Charities have until 1 September to respond to the Charity Commission’s newly launched consultation on changes to the Annual Return.
The Charity Commission’s formal consultation on proposed changes to the Annual Return is designed to ensure the regulator is collecting the right information in the years ahead.
The return has not changed significantly since 2018, but following a review, the Commission is proposing to update the question set that charities will need to complete from 2023 onwards.
The proposed changes are a key step in the Commission’s ambitions to become a more data-driven regulator. It wants the data it gathers on charities to serve three purposes: to help it better identify risks and problems in the sector, to help the public make informed and confident choices about charities, and to allow policy-makers, researchers, the sector, and the public to gain a better understanding of the sector in England and Wales.
The proposed changes mean that charities will answer more questions, but in many cases the questions will be simpler and clearer. Overall, the Commission wants to ensure that completing the return doesn’t take up a disproportionate amount of time.
The questionnaire will also include an interactive glossary to help charities in completing the form. This remains under development and will be informed by responses to the consultation.
Among the planned additions are questions designed to:
- Better capture and understand charities’ reliance on certain types of income, and on single sources of funding. For example, charities will be asked whether 70% or more of their funding relies on one income stream, and whether 25% or more of their income comes from certain types of income sources, such as corporate donors.
- Gain more information on roles and responsibilities, governance, controls and different organisational structures in charities, as this information can sometimes correlate with risk.
- Help create a more accurate picture of the geographical areas in which charities operate in England and Wales by asking for information about the premises charities operate from. This data will help policy makers and grant-givers identify geographic areas under-served by charitable work and support funding decisions.
- Better capture staffing numbers and payroll costs in the sector to make it easier for the public and others to understand charities’ use of resources and their capability to deliver certain types of activity.
Alongside the formal consultation, the Commission has been undertaking user-testing of the question set with charities, to ensure they are clear and easy to understand. A further round of this user-testing is planned for July. This will involve asking 4,000 randomly chosen charities to provide feedback on the language of the new question set.
Helen Stephenson, Chief Executive of the Charity Commission, said:
“The annual return is a crucial tool that helps charities account for their work to us as regulator, and to the public and funders. It’s important we get the questions right, but also that we keep the burden on charities completing the return proportionate. So I encourage charities to look at the proposed changes and have their say as part of our consultation.

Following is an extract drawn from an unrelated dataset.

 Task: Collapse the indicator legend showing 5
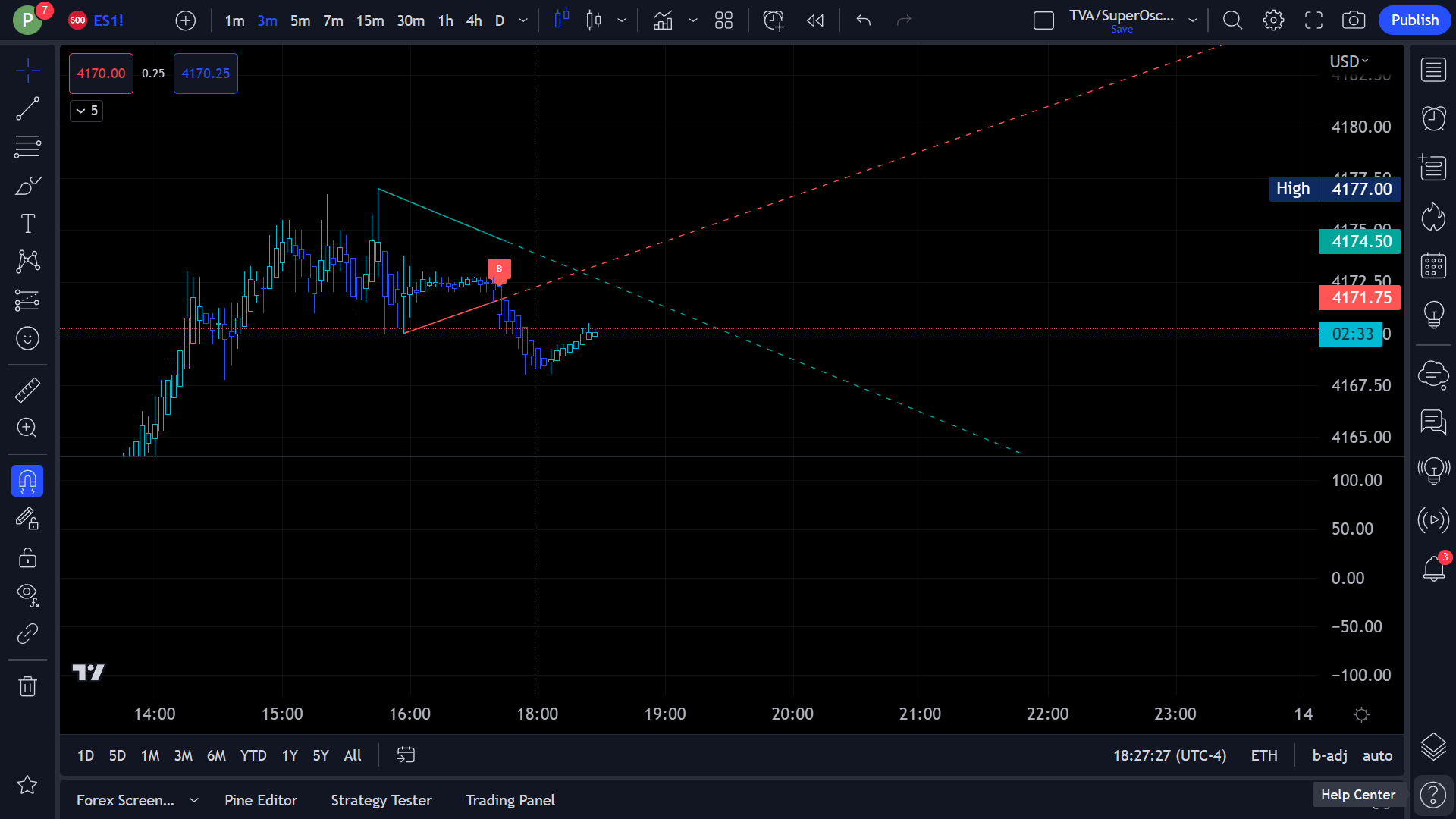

“Looking ahead, the new information we hope to gather through the annual return will benefit the sector, as well as the Commission as regulator, by allowing us to make more detailed, richer information about the sector available, which in turn can inform the public and funders in making better informed decisions about which charities to support.”

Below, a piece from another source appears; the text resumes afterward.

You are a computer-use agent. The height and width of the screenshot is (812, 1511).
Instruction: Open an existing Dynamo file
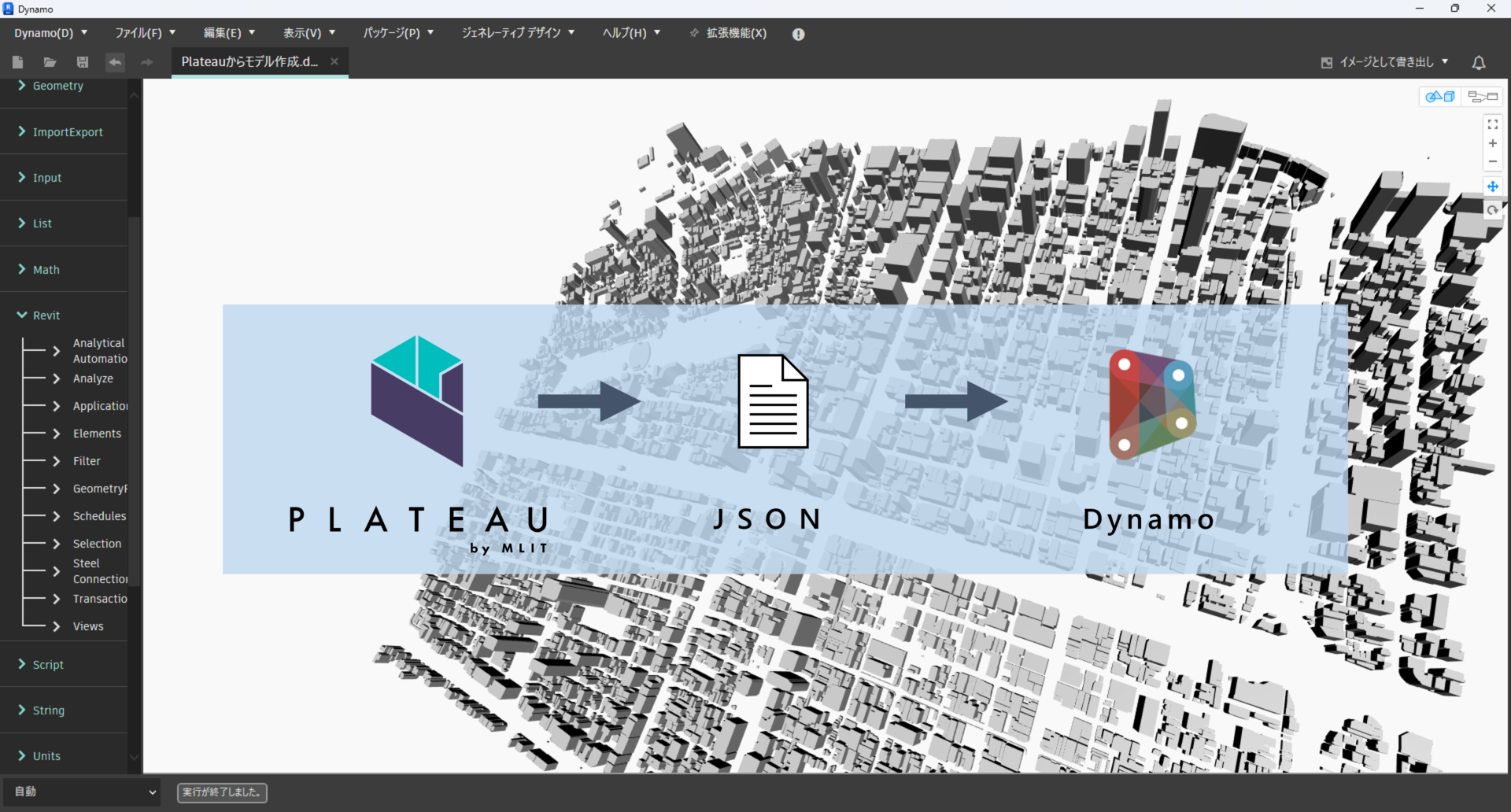point(50,62)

New, flexible approach to questions
As part of the proposed changes, the Commission is also developing a more flexible approach to the use of proposed Annual Return questions, allowing it to adjust each one during the period in question, depending on the circumstances.
The proposal is for the majority of questions set out in the consultation to appear each year.
The Commission will publish in advance details of the questions selected for inclusion in the Annual Return and the rationale for including them.
How to take part
Charities can respond to questions via an online survey, and provide additional information or responses via a dedicated mailbox. The consultation will run for 12 weeks, ending 1 September 2022.